Task prompt:
Print out every entry, keeping each line identical to the original.

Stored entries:
- - -

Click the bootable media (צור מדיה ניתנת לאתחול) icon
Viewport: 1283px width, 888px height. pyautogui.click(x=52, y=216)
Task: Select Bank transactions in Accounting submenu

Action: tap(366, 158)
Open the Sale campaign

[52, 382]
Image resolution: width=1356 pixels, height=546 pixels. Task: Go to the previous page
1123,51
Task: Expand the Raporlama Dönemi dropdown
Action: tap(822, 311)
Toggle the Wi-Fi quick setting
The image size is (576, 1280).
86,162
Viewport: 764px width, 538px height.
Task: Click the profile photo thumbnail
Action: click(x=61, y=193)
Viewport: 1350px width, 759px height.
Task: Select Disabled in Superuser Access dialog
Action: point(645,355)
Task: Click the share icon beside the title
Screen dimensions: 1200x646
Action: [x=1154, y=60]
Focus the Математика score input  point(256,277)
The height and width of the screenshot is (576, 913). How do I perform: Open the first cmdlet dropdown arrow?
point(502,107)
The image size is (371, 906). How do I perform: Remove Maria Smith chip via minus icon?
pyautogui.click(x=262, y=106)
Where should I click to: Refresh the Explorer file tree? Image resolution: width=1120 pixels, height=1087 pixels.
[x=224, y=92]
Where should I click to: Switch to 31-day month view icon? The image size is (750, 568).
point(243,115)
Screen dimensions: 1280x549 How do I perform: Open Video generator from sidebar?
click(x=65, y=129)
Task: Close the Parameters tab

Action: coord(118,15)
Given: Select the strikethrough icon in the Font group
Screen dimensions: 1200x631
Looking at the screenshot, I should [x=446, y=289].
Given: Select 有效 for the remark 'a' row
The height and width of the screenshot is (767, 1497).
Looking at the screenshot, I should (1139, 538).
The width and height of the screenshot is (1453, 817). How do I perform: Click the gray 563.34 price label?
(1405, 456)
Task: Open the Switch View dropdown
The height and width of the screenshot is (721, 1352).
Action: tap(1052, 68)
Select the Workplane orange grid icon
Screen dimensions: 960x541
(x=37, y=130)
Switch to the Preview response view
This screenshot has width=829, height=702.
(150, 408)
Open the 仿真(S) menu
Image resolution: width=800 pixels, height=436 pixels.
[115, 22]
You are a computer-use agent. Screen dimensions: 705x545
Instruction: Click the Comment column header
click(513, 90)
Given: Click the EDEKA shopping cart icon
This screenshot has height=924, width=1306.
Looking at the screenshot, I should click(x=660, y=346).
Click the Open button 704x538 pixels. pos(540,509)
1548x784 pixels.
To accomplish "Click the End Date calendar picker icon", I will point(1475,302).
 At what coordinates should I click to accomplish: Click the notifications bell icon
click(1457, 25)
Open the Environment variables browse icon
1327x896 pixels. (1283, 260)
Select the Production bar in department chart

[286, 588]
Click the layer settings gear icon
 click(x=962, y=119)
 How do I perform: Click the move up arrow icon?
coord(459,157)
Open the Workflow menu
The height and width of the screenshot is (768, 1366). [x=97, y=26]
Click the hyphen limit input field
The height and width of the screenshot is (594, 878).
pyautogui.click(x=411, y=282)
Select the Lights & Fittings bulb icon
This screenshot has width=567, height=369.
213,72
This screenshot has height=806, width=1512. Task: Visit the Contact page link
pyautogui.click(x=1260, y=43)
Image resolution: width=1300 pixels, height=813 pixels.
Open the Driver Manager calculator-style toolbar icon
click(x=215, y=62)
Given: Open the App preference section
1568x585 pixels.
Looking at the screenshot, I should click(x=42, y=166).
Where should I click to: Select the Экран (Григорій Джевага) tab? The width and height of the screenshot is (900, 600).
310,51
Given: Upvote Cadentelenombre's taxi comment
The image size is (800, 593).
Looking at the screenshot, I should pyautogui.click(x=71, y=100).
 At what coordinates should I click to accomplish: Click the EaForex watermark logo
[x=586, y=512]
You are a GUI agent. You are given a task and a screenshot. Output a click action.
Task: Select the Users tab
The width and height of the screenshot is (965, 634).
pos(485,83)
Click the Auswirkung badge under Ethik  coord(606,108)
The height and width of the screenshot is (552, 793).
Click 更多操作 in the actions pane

- - -

Result of the exercise:
Click the bootable media (צור מדיה ניתנת לאתחול) icon
Viewport: 1283px width, 888px height. pyautogui.click(x=52, y=216)
Task: Select Bank transactions in Accounting submenu

Action: tap(366, 158)
Open the Sale campaign

[52, 382]
Image resolution: width=1356 pixels, height=546 pixels. Task: Go to the previous page
1123,51
Task: Expand the Raporlama Dönemi dropdown
Action: tap(822, 311)
Toggle the Wi-Fi quick setting
The image size is (576, 1280).
86,162
Viewport: 764px width, 538px height.
Task: Click the profile photo thumbnail
Action: click(x=61, y=193)
Viewport: 1350px width, 759px height.
Task: Select Disabled in Superuser Access dialog
Action: point(645,355)
Task: Click the share icon beside the title
Screen dimensions: 1200x646
Action: [x=1154, y=60]
Focus the Математика score input  point(256,277)
The height and width of the screenshot is (576, 913). How do I perform: Open the first cmdlet dropdown arrow?
point(502,107)
The image size is (371, 906). How do I perform: Remove Maria Smith chip via minus icon?
pyautogui.click(x=262, y=106)
Where should I click to: Refresh the Explorer file tree? Image resolution: width=1120 pixels, height=1087 pixels.
[x=224, y=92]
Where should I click to: Switch to 31-day month view icon? The image size is (750, 568).
point(243,115)
Screen dimensions: 1280x549 How do I perform: Open Video generator from sidebar?
click(x=65, y=129)
Task: Close the Parameters tab

Action: coord(118,15)
Given: Select the strikethrough icon in the Font group
Screen dimensions: 1200x631
Looking at the screenshot, I should [x=446, y=289].
Given: Select 有效 for the remark 'a' row
The height and width of the screenshot is (767, 1497).
Looking at the screenshot, I should (1139, 538).
The width and height of the screenshot is (1453, 817). How do I perform: Click the gray 563.34 price label?
(1405, 456)
Task: Open the Switch View dropdown
The height and width of the screenshot is (721, 1352).
Action: tap(1052, 68)
Select the Workplane orange grid icon
Screen dimensions: 960x541
(x=37, y=130)
Switch to the Preview response view
This screenshot has width=829, height=702.
(150, 408)
Open the 仿真(S) menu
Image resolution: width=800 pixels, height=436 pixels.
[115, 22]
You are a computer-use agent. Screen dimensions: 705x545
Instruction: Click the Comment column header
click(513, 90)
Given: Click the EDEKA shopping cart icon
This screenshot has height=924, width=1306.
Looking at the screenshot, I should click(x=660, y=346).
Click the Open button 704x538 pixels. pos(540,509)
1548x784 pixels.
To accomplish "Click the End Date calendar picker icon", I will point(1475,302).
 At what coordinates should I click to accomplish: Click the notifications bell icon
click(1457, 25)
Open the Environment variables browse icon
1327x896 pixels. (1283, 260)
Select the Production bar in department chart

[286, 588]
Click the layer settings gear icon
 click(x=962, y=119)
 How do I perform: Click the move up arrow icon?
coord(459,157)
Open the Workflow menu
The height and width of the screenshot is (768, 1366). [x=97, y=26]
Click the hyphen limit input field
The height and width of the screenshot is (594, 878).
pyautogui.click(x=411, y=282)
Select the Lights & Fittings bulb icon
This screenshot has width=567, height=369.
213,72
This screenshot has height=806, width=1512. Task: Visit the Contact page link
pyautogui.click(x=1260, y=43)
Image resolution: width=1300 pixels, height=813 pixels.
Open the Driver Manager calculator-style toolbar icon
click(x=215, y=62)
Given: Open the App preference section
1568x585 pixels.
Looking at the screenshot, I should click(x=42, y=166).
Where should I click to: Select the Экран (Григорій Джевага) tab? The width and height of the screenshot is (900, 600).
310,51
Given: Upvote Cadentelenombre's taxi comment
The image size is (800, 593).
Looking at the screenshot, I should pyautogui.click(x=71, y=100).
 At what coordinates should I click to accomplish: Click the EaForex watermark logo
[x=586, y=512]
You are a GUI agent. You are given a task and a screenshot. Output a click action.
Task: Select the Users tab
The width and height of the screenshot is (965, 634).
pos(485,83)
Click the Auswirkung badge under Ethik  coord(606,108)
The height and width of the screenshot is (552, 793).
Click 更多操作 in the actions pane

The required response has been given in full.